== Work to be completed ==
Nothing but the pictures should be dropped when the records are transcribed word for word.

== Stored items ==
::::::::::

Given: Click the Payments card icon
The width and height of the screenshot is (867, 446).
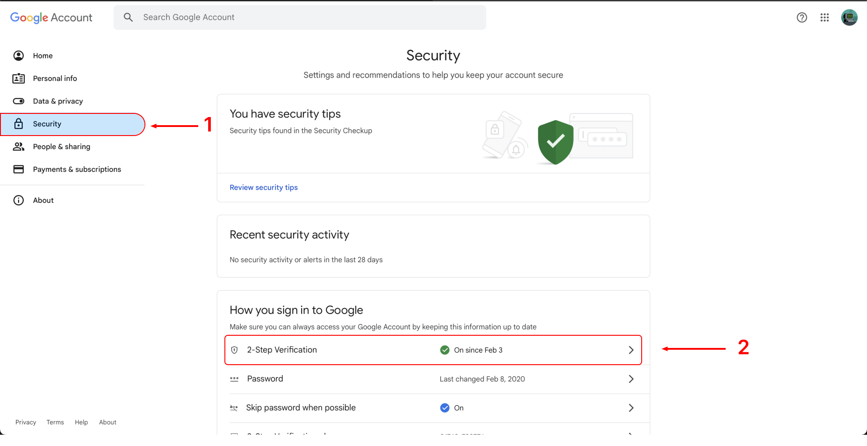Looking at the screenshot, I should 19,169.
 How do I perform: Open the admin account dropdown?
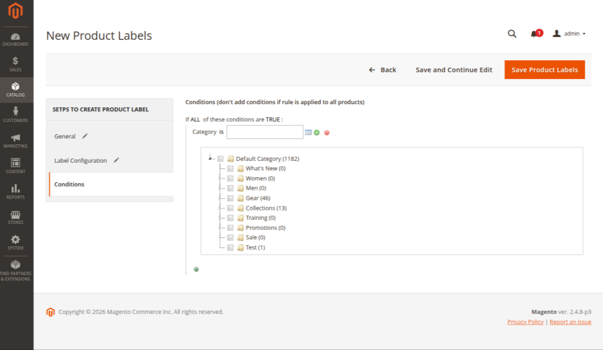click(x=569, y=34)
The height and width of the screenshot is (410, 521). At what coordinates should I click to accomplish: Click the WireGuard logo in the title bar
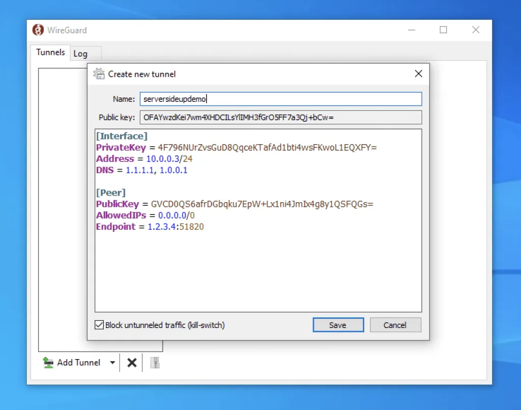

::::::::::

== Expected output ==
Given: Click the Payments card icon
The width and height of the screenshot is (867, 446).
Looking at the screenshot, I should 19,169.
 How do I perform: Open the admin account dropdown?
click(x=569, y=34)
The height and width of the screenshot is (410, 521). At what coordinates should I click to accomplish: Click the WireGuard logo in the title bar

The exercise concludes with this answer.